De repente, la luz desapareció, todo se nubló, y a pesar de haberme escondido en esta habitación no he logrado que la densa niebla deje de salpicarme. Las ojeras que adornan mi rostro pronto crecerán hasta ser incontrolables. ¿En qué me convertiré? Seguirán creciendo, ¡claro que seguirán creciendo! Mis noches de obligada vigilia se encargarán de ello, pues si dejo que el dulce sueño penetre en mí, es posible que pierda la movilidad para siempre. 

Día, noche, noche, día, ¿cuál es la diferencia? No puedo saberlo, las horas pasan sin que pueda ser consciente de cambio alguno. Tiempo, tiempo, tiempo, más tiempo que desaparece por la pequeña ventana de la pared, imperceptiblemente. Y en el techo la misma puerta en la que todos y cada uno de los días estoy tentado a llamar. Creo que ha llegado el momento de hacerlo.

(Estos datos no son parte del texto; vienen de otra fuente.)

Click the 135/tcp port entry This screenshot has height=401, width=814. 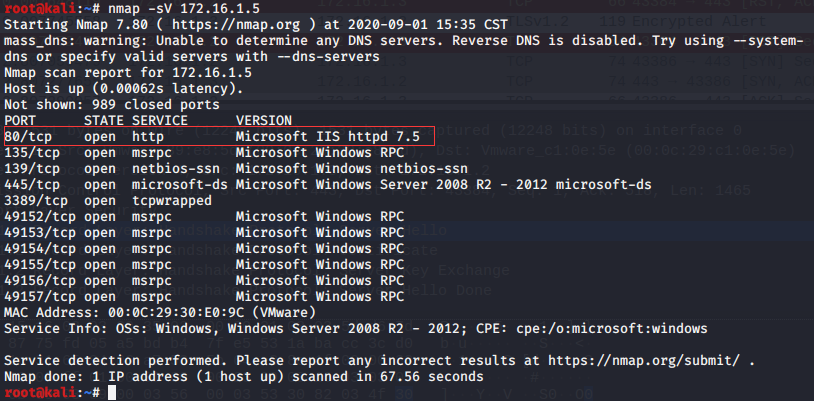click(32, 153)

Mis ojeras son tan grandes que a penas veo la pequeña escalera de subida a la puerta; son tan grandes que choco contra las paredes del cuarto. Se revientan y litros de sangre caen sobre mi cuerpo. La hinchazón disminuye ligeramente y puedo ver con más nitidez. Las fuerzas también disminuyen, pero tengo la certeza de que no será ahora cuando me abandonen. Subo la escalera. Llamo primero levemente, luego con fuerza. Sé que ha llegado el momento.

La sangre me llega hasta las rodillas, mientras, el tiempo sigue escapándose por la ventana. Yo continúo llamando. Mis nudillos se rompen, pero al fin he obtenido respuesta. Alguien me recibe. Aunque en un principio la luz que despide aquella visión me hace creer que mis ojos han sido cegados por completo, estos pronto se acostumbran. Lo que veo me intimida de tal forma que no soy capaz de articular palabra, pero mi duda se deshace pronto de la parálisis.

-¿En qué me convertiré?- le pregunto al ser.

-No creo que debas preguntármelo a mí, aunque no puedo negar que conozco la respuesta. De todas formas, esta no es la cuestión importante. Yo te pregunto, ¿tienes idea de lo que está por venir?

Su pálida tez experimenta un cambio repentino; su mirada perdida se clava en mí. Pequeñas bolsas azuladas se dibujan bajo sus ojos y crecen, de forma lenta pero implacable. Su mano se posa en la mía y se funde en mi piel. Una masa viscosa… ¿Qué ocurre? La masa viscosa mana de su boca. El ser hace grandes esfuerzos por pronunciar una palabra, pero es inútil; se traduce como un gorjeo que cae sobre su cuerpo y salpica el mío. Observo su desintegración, se empeña en decirme algo que no puede. Sin soportarlo más, cae al charco y se diluye.

Asustado, trato de escapar; salgo de la habitación atravesando, por fin, la puerta. Esta se cierra y desaparece. Me doy cuenta de mi error y de lo astuto de la jugada: estoy condenado…

El tiempo ha dejado de escapar por la ventana. Soy consciente de que será mi único compañero para siempre.